Mi querida Big-Bang:

Pronto tendré un coche “de categoría” y se cumplirá una maldición. Mi cuñado P., al que adoro, lleva años advirtiéndomelo: “nena, tanto ringo y tanto rango y tienes un buga de frutera retirada”. Siempre he querido conducir chatarras que pudiera abandonar en la calle y, si me asaltaba esa duda de ¿me lo habrán robado? -que me asalta cada vez que lo busco- la respuesta fuera: Bueno, ¿y qué? Entenderás que el desapego es una de mis taras. Para fetichismo, ya tengo los zapatos. Y cuando los pierdo tampoco sufro porque me siento Cenicienta y espero al príncipe con mallas que me lo traiga después de recorrer la comarca tratando de vencer los callos y durezas de otras damas casaderas.

La cosa es que cuando le diga adiós a mi viejo coche pienso pronunciar un responso. Como haría Michael Knight, ese tipejillo hortera de bolera que hablaba con su coche fantástico Kit y llevaba unas chupas de plástico bien marconas. Porque digo yo que si tienes para un vehículo que te habla bien podrías cuidar el estilismo y huír de los tejidos crílicos. ¡Y ese corte de pelo, Michael Knight!.

Somos lo que conducimos. Lo que guardamos en el maletero. Y aquí hago un alto en el camino, porque la mugre y la ponzoña que van a salir del mío me acercan peligrosamente al síndrome de Diógenes. Una tabla de playa, un juego incompleto de badmington, unas botas de montaña con su barrillo que podrían pasar las pruebas de Carbono-14, una pelota pinchada, una red cazamariposas de las chukis, un Trivial Pursuit descatalogado…y así. El inventario de mis últimos 5 años arroja un perfil entre naif y zarrapastroso muy preocupante que tendré que arrastrar a tu diván.

Por no mencionarte recorridos memorables, como ese viaje a Asturias con mi amiga A-1 sin pasar de 80km/h, con el corazón partido y la música de Carla Bruni alternada con Calamaro a tutiplén (“Honestidad Brutal”).
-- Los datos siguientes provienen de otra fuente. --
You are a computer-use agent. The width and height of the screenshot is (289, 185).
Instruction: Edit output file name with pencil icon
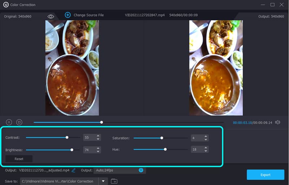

Imaginando personajes para uno de sus guiones, llorando y riéndonos como dos locas adolescentes a la espera de un Brad Pitt lampiño en un bar de carretera. O esa escapada a Villatoro con lluvia y amor recién estrenado, una habitación con bañera incorporada, y la banda sonora original de “Sobreviviré” ((http://youtu.be/BZNoJQw8MjY) a tope, como siempre. Y algún revolcón clavándonos la palanca, porque un coche sin sexo es un ataúd sin flores.

Las Chukis siempre se han quejado del volumen de la música: “Mamá, parece mentira que seas tan macarra, bájalo un poco que nos vamos a quedar sordas” (adolescente). “Sí, como Bethoven” (chuki macho). A mí me pasa que conducir y bailar son una misma cosa. El coche lo quiero para vibrar, para emocionarme y para saltarme las normas. Y esto mi lata con ruedas lo ha cumplido con creces. He sido feliz a su lado, y si ahora me subo a un coche “de categoría” lo mismo dejo de comer cheetos barbacoa porque me impone respeto. Y lo mismo pido a J. que no fume dentro. Y puede que silencie a Calamaro para no alterar el ruido de su motor rechinflante. Y lo mismo cambio mis delirios por fetichismos pijos que detesto. Y puede que lo lave a menudo. Horreur!

Te dejo ya, que estoy demasiado triste. Creo que en el fondo no necesito un upgrade móvil. Es posible que lleve una frutera pizpireta dentro y que no deba salir de ahí. En mi viejo coche he enterrado mi corazón, mi furia y mis canciones favoritas. ¿Qué será de mí cuando busque la radio en la guantera y me encuentre un ambientador mentolado? Mándame alguna receta de las duras. Tengo el síndrome Michael Knight. Eso es lo que tengo.